Now, oddly, this is likely to end up with the same the same ring to it as US gun laws as US hacker community will likely argue that they have an inalienable right to Hack blah blah blah ad nauseum.  Although, this is more like giving your enemy a gun rather than you having a gun to defend against your enemy.

That’s not to say that I am not guilty of funding the Chinese war machine myself.  However, I  am banking on them actually just having been around so long that they understand what the US does not seem to, and that is what the Roman’s\Russians didn’t work out but we all know – once you expand your regime past certain geographical/political limits it soon collapses on itself as it runs itself into the ground because you cannot fund it any longer.

Before you respond, at least read this (DoD Cyber Threat).

And again, before you respond go educate yourself on Software Security Assurance (CC) and tell me again why having more or less none of the systems flooding into the Internet of Things having third party certification of Software/Hardware Security Assurance will be a good thing?  It is history repeating itself.  The Internet is already known to be a flawed design when it comes to security.  It was design by a bunch of hippy computer scientists who had naive “trust” in one another.

Even CC is wrong in as far as it is trying to police the flawed design of the Internet (one example of many) – and CC was put in place partly to certify online financial transactions, and if banks can’t get it right then what hope the Internet of Things?

Still, we place Hacking above privacy, national defense yadda et cetera.

So be it!

Won’t solve anything my little own self.

So I am waiting for the Spark Core to come out on the market.

Wretched isn’t it.

disappointing but go figure

Posted in Android, Buyer beware!, Hardware on April 10, 2013 by asteriondaedalus

I bought supposedly IP67 certified phone from DHgate to find it isn’t at all water proof (that’s what the ‘7’ of the IP67 stands for).

In fact, I found that the back panel doesn’t fit all that snuggle AND it has two screws supplied to tack it down BUT one of the screws came without a thread.  I have contacted the vendor and we’ll see whether this gets sorted.
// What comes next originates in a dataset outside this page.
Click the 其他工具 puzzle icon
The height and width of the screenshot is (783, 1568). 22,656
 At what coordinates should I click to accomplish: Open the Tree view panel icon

However, for a throw away phone to hack for outside robots it will do until the real waterproof phone boom hits.  I half expected the problem as my search of the web found many Asian manufacturers basically lying about the phone ratings.

I was always going to likely silicon seal the thing anyway – although there is an (expensive) alternative.

Let buyer beware.

Note some vendors bother to warn you the phones are not immersible even though “water immersible” is stamped on the back under the “IP67 Certified” embossing.

I have passed the problem off to Australian Consumer affairs they are likely not to do anything since we aren’t wanting to upset the Chinese apparently.